REQUIRED TASK 1 = In the documentary review, repeat word for word the part that starts at "And then this" and stops after "there are valid.".
REQUIRED TASK 2 = According to the documentary review, which blog is the source of the list of dot points that Gibbs is armed with?

SOURCE PASSAGE =
****************

And then this documentary comes along – a dumb old bull in the china shop that is 2020’s hard-earned climate action environment.
There’s
a lot of fragile, hard-fought stuff to wreck in there, and Gibbs goes
absolutely wild. He’s bulldozing a lot of hard work.
Gibbs
obviously has a long-running gripe with biomass, which has a whole
range of serious issues associated with it. Though I don’t know the
industry well, I suspect many of his gripes there are valid.
But
the outright lies about wind and solar are serious and extremely
harmful. Wind and solar aren’t just technological tools with enormous
potential for decarbonisation.
They also have massive potential to
be owned by communities, deployed at small scales with minimal
environmental harm, and removed with far less impact on where they were
than large power stations like coal and gas.
They do incredible
things to electricity bills, they decentralise power (literally and
figuratively), and with more work they can be scaled up to properly
replace fossil fuels.
Gibbs isn’t interested in this stuff. No one
in 2012 was. He’s armed with a list of dot points from climate denier
blog Watts Up With That, and he’s ready to go.
The key harm of
this documentary is that it does what so many communicators struggle,
but fail to do – it presents ideas from one ideological cluster into the
world of another. It is very actively and successfully escaping the
‘bubble’, and selling far-right, climate-denier myths from nearly a
decade ago to left-wing environmentalists in the 2020s, and going by
much of the comments, it seems to be doing well.
Gibbs is transcending both time and ideological space, held aloft by a system that provides prominence to mediocrity.
It’s
tough to look past how popular this has been. The film’s been boosted
because many interviews feature the popular and well-known producer
Michael Moore, including on Stephen Colbert’s Late Show.
Ludicrously, it received
four stars (four. fucking. stars.) in the Guardian, a media outlet normally careful to not boost climate-denier grade misinformation.
All this prominence despite the fact that the film failed to find a distributor, and was dumped onto Youtube instead.
“We’ve
talked to sales agents. We believe that there will be a tremendous
amount of interest in this film… This is going to get distributed. It
will be seen”, Moore
insisted last year.

****************

DATASET EXTRACT =
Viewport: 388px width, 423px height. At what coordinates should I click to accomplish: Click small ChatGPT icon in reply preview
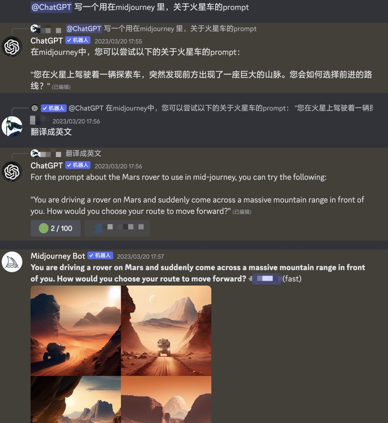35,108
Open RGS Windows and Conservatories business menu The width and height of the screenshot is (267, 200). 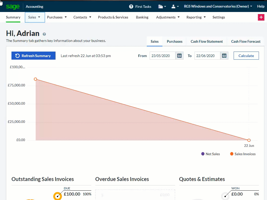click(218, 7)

****************

TASK SOLUTION 1 =
And then this documentary comes along – a dumb old bull in the china shop that is 2020’s hard-earned climate action environment.
There’s
a lot of fragile, hard-fought stuff to wreck in there, and Gibbs goes
absolutely wild. He’s bulldozing a lot of hard work.
Gibbs
obviously has a long-running gripe with biomass, which has a whole
range of serious issues associated with it. Though I don’t know the
industry well, I suspect many of his gripes there are valid.

TASK SOLUTION 2 = Watts Up With That, a climate denier blog.